ABOUT THIS EXERCISE: Copy out all of the data below exactly, so that no word differs from the original.

Stored data
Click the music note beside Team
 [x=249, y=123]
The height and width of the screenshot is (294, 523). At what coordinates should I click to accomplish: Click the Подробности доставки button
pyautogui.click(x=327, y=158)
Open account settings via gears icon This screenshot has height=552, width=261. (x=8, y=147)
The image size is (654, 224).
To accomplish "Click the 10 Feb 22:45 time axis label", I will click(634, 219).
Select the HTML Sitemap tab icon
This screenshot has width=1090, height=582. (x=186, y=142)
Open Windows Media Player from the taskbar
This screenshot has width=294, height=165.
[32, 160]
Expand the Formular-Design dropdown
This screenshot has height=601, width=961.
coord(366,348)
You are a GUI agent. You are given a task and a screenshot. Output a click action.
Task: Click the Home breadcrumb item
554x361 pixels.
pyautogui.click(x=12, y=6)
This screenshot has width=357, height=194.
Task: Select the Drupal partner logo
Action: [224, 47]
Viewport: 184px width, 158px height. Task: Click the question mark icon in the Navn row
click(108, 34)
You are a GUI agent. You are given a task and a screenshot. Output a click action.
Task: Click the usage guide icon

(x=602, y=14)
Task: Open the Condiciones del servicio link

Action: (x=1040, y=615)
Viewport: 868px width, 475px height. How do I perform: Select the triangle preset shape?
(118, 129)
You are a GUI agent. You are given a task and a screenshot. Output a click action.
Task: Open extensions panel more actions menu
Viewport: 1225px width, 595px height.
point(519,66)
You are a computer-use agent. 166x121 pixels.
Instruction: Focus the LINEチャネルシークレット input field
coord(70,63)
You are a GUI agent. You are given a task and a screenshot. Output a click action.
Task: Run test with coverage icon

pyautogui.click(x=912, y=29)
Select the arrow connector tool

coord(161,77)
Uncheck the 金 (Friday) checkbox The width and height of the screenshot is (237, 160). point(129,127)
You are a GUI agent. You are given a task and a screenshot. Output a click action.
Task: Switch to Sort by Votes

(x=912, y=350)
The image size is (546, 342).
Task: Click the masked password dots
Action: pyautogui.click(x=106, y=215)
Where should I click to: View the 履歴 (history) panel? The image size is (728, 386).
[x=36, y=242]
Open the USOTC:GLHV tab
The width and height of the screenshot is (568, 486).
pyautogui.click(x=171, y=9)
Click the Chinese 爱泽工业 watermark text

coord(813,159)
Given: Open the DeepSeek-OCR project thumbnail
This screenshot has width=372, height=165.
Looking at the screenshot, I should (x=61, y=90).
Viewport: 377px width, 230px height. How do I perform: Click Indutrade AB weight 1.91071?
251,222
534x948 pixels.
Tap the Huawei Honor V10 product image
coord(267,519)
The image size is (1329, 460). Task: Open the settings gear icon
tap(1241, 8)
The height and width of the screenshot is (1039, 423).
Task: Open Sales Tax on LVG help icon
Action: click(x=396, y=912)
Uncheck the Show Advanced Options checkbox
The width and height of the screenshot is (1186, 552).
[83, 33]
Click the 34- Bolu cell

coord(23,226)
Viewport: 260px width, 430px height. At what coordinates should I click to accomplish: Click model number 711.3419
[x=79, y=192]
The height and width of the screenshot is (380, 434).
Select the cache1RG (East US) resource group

YOUR RESPONSE:
Click the music note beside Team
 [x=249, y=123]
The height and width of the screenshot is (294, 523). At what coordinates should I click to accomplish: Click the Подробности доставки button
pyautogui.click(x=327, y=158)
Open account settings via gears icon This screenshot has height=552, width=261. (x=8, y=147)
The image size is (654, 224).
To accomplish "Click the 10 Feb 22:45 time axis label", I will click(634, 219).
Select the HTML Sitemap tab icon
This screenshot has width=1090, height=582. (x=186, y=142)
Open Windows Media Player from the taskbar
This screenshot has width=294, height=165.
[32, 160]
Expand the Formular-Design dropdown
This screenshot has height=601, width=961.
coord(366,348)
You are a GUI agent. You are given a task and a screenshot. Output a click action.
Task: Click the Home breadcrumb item
554x361 pixels.
pyautogui.click(x=12, y=6)
This screenshot has width=357, height=194.
Task: Select the Drupal partner logo
Action: [224, 47]
Viewport: 184px width, 158px height. Task: Click the question mark icon in the Navn row
click(108, 34)
You are a GUI agent. You are given a task and a screenshot. Output a click action.
Task: Click the usage guide icon

(x=602, y=14)
Task: Open the Condiciones del servicio link

Action: (x=1040, y=615)
Viewport: 868px width, 475px height. How do I perform: Select the triangle preset shape?
(118, 129)
You are a GUI agent. You are given a task and a screenshot. Output a click action.
Task: Open extensions panel more actions menu
Viewport: 1225px width, 595px height.
point(519,66)
You are a computer-use agent. 166x121 pixels.
Instruction: Focus the LINEチャネルシークレット input field
coord(70,63)
You are a GUI agent. You are given a task and a screenshot. Output a click action.
Task: Run test with coverage icon

pyautogui.click(x=912, y=29)
Select the arrow connector tool

coord(161,77)
Uncheck the 金 (Friday) checkbox The width and height of the screenshot is (237, 160). point(129,127)
You are a GUI agent. You are given a task and a screenshot. Output a click action.
Task: Switch to Sort by Votes

(x=912, y=350)
The image size is (546, 342).
Task: Click the masked password dots
Action: pyautogui.click(x=106, y=215)
Where should I click to: View the 履歴 (history) panel? The image size is (728, 386).
[x=36, y=242]
Open the USOTC:GLHV tab
The width and height of the screenshot is (568, 486).
pyautogui.click(x=171, y=9)
Click the Chinese 爱泽工业 watermark text

coord(813,159)
Given: Open the DeepSeek-OCR project thumbnail
This screenshot has width=372, height=165.
Looking at the screenshot, I should (x=61, y=90).
Viewport: 377px width, 230px height. How do I perform: Click Indutrade AB weight 1.91071?
251,222
534x948 pixels.
Tap the Huawei Honor V10 product image
coord(267,519)
The image size is (1329, 460). Task: Open the settings gear icon
tap(1241, 8)
The height and width of the screenshot is (1039, 423).
Task: Open Sales Tax on LVG help icon
Action: click(x=396, y=912)
Uncheck the Show Advanced Options checkbox
The width and height of the screenshot is (1186, 552).
[83, 33]
Click the 34- Bolu cell

coord(23,226)
Viewport: 260px width, 430px height. At what coordinates should I click to accomplish: Click model number 711.3419
[x=79, y=192]
The height and width of the screenshot is (380, 434).
Select the cache1RG (East US) resource group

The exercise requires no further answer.